Gear for the Millennial Outdoor Adventurer

BySteve Casimiro
August 04, 2015
3 min read

The bearded adventurer of today is not the bearded adventurer of yesterday. Backpacking is out, car camping is in. Standing in the Woodstock mud, out. Floating from tent to Coachella tent, in. So how does REI, the ubiquitous outdoor gear co-op, respond to a market that is changing seemingly by the day? When Urban Outfitters brings its über-cool halo effect to outdoor apparel and nails it with Millennials, when Lululemon is giving the North Face a run for its athleisure money, what should the venerable gear store do?

Well, this spring REI launched its own Millennial line of casual outdoor gear, a product offering so hip it doesn’t need verbs or capital letters. “evrgrn” is a collection of blankets and pop-up tents and Snuggie-style sleeping bags that will look familiar to anyone who’s been to a music festival or visited the Poler Instagram. The brand’s approach to evrgrn has been stealthy so far, with little marketing push, and the response from the outdoor culture has been a bit under the radar, too.
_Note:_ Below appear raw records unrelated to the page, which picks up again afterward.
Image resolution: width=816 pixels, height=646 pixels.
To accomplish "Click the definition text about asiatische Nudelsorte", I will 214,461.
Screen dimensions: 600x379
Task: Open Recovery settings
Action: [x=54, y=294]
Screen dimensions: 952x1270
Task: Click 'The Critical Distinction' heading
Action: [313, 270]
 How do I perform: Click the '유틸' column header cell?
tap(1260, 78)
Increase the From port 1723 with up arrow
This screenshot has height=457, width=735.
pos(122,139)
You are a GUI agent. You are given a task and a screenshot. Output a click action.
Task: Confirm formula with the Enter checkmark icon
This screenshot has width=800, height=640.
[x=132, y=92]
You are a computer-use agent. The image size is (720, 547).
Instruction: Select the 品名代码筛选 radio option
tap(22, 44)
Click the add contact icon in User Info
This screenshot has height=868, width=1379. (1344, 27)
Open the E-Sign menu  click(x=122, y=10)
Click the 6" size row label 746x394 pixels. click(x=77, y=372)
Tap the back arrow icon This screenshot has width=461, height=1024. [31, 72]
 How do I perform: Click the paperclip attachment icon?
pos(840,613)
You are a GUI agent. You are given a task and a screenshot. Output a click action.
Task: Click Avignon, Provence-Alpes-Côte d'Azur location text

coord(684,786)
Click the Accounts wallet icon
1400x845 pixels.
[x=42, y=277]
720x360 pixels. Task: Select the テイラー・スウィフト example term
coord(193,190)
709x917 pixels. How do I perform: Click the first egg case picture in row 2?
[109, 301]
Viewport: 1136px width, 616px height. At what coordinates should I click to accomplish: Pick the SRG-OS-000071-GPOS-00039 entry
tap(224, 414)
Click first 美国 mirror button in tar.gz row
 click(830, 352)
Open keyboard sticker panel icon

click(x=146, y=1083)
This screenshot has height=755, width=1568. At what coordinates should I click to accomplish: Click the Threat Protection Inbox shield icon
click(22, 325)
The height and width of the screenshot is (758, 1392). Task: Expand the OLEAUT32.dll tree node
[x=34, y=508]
At least one product out of the evrgrn line deserves a shout and that’s the rocking camp chair. Why all camp chairs aren’t rockers is beyond me, because those two little arcs of wood transform a chair from static place to park your bootie to a dynamic comfort zone from which you might never leave.

REI’s modular chair sets up/folds down in about 15 seconds and, unlike so many aluminum-frame camp chairs, is all of a piece (or two) — there’s just the canopy and the legs, which stash in the handy shoulder bag, so the odds of losing a key piece are almost nil. The rockers are long enough for stability, short enough to skooch around camp, and the range of motion runs from far enough forward to stir the dinner pot to reclined and star grazing. Height is about 10 inches off the ground, and weight is a little under six pounds.

The market will decide whether evrgrn makes it, but let’s hope the rocker does—it’s the most comfortable piece of camping gear I’ve tried this summer. $99;rei.com.